Something in the dark. Star-flecked eyes. A voice that wasn't words.
The memory slipped away before he could fully grasp it. His intuition warned him from recalling that experience that filled him with dread.
He looked down at himself. His Thalorian clothes were gone. He was wearing simple gray fatigues—clean, tailored, unmarked. His hands were spotless. His fingernails were clean. Yet his injured bandaged side still throbbed.
A wall of blue text slammed into his vision.
[Mission Complete.]
[Welcome to Void Hub.]
[Calculating World Source...]
[Settling Rewards...]
[New Items Detected...]
Lines scrambled over each other, demanding his attention. The System wanted him to look. It wanted him to see its assessment of his performance.
Silas swiped his hand through the air.
Dismiss for now.
The windows collapsed. The text vanished, ready to be recalled at a moment's notice.
He wasn't ready. Not yet.
He swung his legs over the side of the slab and put his feet on the floor. It was warm. Perfect temperature control. Seattle had never been this comfortable. Stoneveil had been a wet grave. This place... this place was like a sterile laboratory.
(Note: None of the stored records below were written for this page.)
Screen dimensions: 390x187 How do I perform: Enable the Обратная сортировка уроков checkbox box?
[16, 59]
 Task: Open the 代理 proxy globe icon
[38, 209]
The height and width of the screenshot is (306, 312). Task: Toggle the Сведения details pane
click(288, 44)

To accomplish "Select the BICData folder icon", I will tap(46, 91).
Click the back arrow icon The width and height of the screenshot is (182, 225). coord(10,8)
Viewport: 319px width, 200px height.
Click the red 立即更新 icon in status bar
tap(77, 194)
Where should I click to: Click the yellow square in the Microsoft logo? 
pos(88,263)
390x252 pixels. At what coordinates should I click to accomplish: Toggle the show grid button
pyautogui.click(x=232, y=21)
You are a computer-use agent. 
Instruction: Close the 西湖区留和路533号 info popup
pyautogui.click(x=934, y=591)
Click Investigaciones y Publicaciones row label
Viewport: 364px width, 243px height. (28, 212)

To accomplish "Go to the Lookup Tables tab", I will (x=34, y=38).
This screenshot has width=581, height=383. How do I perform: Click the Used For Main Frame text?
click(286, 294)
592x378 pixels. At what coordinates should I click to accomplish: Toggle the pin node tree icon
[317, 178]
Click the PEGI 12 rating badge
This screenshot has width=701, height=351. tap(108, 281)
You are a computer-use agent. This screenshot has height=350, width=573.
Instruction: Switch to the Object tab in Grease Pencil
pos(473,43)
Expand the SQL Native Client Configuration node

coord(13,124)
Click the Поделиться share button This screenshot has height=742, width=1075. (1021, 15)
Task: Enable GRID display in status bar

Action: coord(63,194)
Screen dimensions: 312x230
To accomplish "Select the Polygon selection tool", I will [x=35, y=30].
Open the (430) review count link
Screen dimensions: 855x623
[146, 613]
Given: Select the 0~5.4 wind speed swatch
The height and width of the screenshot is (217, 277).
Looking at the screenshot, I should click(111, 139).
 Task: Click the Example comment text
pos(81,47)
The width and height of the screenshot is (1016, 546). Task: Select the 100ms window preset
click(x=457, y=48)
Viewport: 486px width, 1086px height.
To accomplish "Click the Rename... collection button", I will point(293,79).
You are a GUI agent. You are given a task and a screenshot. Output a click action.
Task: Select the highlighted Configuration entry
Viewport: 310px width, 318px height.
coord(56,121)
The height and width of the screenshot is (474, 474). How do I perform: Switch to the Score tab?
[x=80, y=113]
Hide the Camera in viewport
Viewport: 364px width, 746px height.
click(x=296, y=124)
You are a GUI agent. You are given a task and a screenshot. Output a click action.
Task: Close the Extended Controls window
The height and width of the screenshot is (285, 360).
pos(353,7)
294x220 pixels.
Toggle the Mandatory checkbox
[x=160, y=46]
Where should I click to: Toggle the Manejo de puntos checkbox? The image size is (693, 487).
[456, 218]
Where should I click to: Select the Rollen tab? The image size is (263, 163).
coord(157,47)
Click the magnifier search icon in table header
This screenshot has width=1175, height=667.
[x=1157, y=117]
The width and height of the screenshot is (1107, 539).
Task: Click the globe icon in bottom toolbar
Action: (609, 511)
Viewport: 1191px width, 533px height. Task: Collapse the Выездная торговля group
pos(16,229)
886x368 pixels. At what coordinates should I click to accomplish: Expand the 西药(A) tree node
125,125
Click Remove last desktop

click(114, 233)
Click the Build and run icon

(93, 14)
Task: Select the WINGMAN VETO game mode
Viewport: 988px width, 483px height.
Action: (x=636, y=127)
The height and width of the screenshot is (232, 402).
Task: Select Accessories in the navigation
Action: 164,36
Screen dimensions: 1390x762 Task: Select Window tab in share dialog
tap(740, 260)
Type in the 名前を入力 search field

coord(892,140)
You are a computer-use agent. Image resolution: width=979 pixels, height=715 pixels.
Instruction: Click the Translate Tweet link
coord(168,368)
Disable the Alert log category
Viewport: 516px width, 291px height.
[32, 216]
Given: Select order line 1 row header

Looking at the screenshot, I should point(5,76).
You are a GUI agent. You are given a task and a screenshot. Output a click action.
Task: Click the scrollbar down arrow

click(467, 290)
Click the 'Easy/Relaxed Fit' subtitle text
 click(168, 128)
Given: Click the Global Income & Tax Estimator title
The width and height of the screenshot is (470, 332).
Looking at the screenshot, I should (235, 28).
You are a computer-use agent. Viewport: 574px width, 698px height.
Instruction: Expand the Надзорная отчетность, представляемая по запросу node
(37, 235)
And he was the specimen that had just returned from the field.
As he sat there in the silence, staring at the blank white wall, his heart was beating slow and steady. Too steady. A minute ago, he had been standing in a plaza that smelled of copper and unwashed bodies, watching a tyrant get dismantled by a mob. He had felt the heat of the sun. The vibration of the crowd's roar in his teeth.
Now?
Nothing.
He took a breath. The air tasted of nothing familiar.
It's over.
He rested his elbows on his knees and rubbed his face. The tactile sensation was grounding. Silas felt the warmth on his skin. He was real. He was here.
I am alive.
A smile broke out. His mind drifted to last night—to the choices that had led him here.
Day 6. Night.
He closed his eyes, and the white room faded. The smell of Stoneveil returned.